In December, Spotify has been controversial ever since. Force some paying users to test the new version Not only did those users of the desktop and web apps not sign up to be beta testers, but the interface itself was clunky and broken, making search and artist Suspicious changes were made to the pages. Spotify is rolling out updates to everyone starting today, and it looks like most of the UI elements I’ve seen from last year, for better or worse, are here to stay.
Some of today’s changes have significantly improved the app, especially when it comes to playlists. A search bar is built into each new playlist so you can add songs and artists directly to the page. Going to the new page will replace the standard “Recommended Tracks” menu, but it’s a huge improvement. Additionally, you can finally download specific tracks and albums from the desktop version of the app for offline listening instead of the previously provided playlists.

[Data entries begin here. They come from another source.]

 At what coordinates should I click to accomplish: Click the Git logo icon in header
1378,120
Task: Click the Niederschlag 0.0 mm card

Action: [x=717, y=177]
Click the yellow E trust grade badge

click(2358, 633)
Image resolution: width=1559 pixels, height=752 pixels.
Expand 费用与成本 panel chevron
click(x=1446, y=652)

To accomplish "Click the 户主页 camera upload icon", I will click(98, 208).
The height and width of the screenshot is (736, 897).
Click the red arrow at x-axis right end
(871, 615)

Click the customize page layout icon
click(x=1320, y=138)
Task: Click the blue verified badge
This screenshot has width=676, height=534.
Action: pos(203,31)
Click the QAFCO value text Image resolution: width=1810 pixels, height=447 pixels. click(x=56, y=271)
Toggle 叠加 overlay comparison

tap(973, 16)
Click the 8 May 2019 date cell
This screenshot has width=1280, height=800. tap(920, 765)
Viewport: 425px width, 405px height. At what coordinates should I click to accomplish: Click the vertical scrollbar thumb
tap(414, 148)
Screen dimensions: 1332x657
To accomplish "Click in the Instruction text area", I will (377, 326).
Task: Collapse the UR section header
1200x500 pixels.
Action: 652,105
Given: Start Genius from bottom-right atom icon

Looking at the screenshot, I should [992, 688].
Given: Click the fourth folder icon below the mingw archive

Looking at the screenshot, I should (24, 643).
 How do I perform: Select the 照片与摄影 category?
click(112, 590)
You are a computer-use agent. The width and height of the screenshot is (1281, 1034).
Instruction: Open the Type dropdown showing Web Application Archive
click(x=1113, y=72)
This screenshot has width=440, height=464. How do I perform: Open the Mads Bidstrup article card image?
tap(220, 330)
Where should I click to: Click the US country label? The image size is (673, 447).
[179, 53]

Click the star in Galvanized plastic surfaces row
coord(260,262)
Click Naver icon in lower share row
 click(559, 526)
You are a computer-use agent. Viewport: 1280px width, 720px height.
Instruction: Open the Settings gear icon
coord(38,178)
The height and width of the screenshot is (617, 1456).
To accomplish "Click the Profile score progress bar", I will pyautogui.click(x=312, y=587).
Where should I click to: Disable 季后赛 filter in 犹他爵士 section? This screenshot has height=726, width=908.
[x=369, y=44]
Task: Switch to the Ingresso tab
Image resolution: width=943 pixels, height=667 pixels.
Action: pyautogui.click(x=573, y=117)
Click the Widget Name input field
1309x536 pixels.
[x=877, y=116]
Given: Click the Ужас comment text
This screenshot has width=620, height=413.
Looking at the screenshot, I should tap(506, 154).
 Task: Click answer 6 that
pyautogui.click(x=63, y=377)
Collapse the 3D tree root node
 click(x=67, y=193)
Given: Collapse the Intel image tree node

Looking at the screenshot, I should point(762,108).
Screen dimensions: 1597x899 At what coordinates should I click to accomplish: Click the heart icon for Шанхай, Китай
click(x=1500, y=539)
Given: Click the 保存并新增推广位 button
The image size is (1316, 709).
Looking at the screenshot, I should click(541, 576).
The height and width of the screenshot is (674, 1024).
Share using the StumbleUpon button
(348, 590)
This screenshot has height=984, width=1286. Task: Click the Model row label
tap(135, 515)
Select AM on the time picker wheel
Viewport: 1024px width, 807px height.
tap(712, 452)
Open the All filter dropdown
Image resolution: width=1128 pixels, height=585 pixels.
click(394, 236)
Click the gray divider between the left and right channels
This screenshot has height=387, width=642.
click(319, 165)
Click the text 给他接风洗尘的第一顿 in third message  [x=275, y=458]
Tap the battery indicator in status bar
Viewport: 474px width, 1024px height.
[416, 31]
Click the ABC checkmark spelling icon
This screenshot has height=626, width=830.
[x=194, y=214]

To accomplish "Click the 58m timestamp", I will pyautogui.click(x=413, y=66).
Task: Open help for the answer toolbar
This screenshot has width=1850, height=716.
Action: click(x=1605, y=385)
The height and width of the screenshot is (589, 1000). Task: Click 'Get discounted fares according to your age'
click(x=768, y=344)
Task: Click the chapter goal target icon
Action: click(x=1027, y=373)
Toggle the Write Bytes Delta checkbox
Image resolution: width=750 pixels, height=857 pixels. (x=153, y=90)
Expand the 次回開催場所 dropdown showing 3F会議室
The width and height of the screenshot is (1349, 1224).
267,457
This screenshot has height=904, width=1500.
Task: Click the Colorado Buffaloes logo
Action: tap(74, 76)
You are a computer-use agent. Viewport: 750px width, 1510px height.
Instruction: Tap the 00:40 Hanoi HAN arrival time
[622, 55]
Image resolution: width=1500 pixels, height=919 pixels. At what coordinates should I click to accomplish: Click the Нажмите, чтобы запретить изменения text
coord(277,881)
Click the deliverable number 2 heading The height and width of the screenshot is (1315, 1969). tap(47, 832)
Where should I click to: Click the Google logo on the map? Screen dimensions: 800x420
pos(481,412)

Spotify’s new playlist page with a built-in search bar.
That said, the beta version seems to be stuck with one of the more user-complaining issues. A new search tab has replaced the search bar on the left side of the app. Instead of clicking the search bar at the top of the display, you have to leave the current page and search for new music or podcasts.
Another general criticism of the beta was also included in the final release. The Artist and Track Name columns have been combined and the “Artist” column has been removed from the app altogether. The spacing of each track was adjusted to make it easier to distinguish individual items, but the changes were made permanent. Speaking of which, sorting playlists by selecting a column like “Title” or “Added Date” has been removed, at least in the latest web version.
Spotify’s new layout combines song titles and artists.
This new update brings a number of changes to the Spotify desktop app designed to give you the same experience as the latest updates to the mobile app. Some users may appreciate the ability to leave the device without changing the interface, but the new design lacks some of the power features poor music fans may want.
Spotify’s new UI is available today and will roll out to all users worldwide in the coming weeks.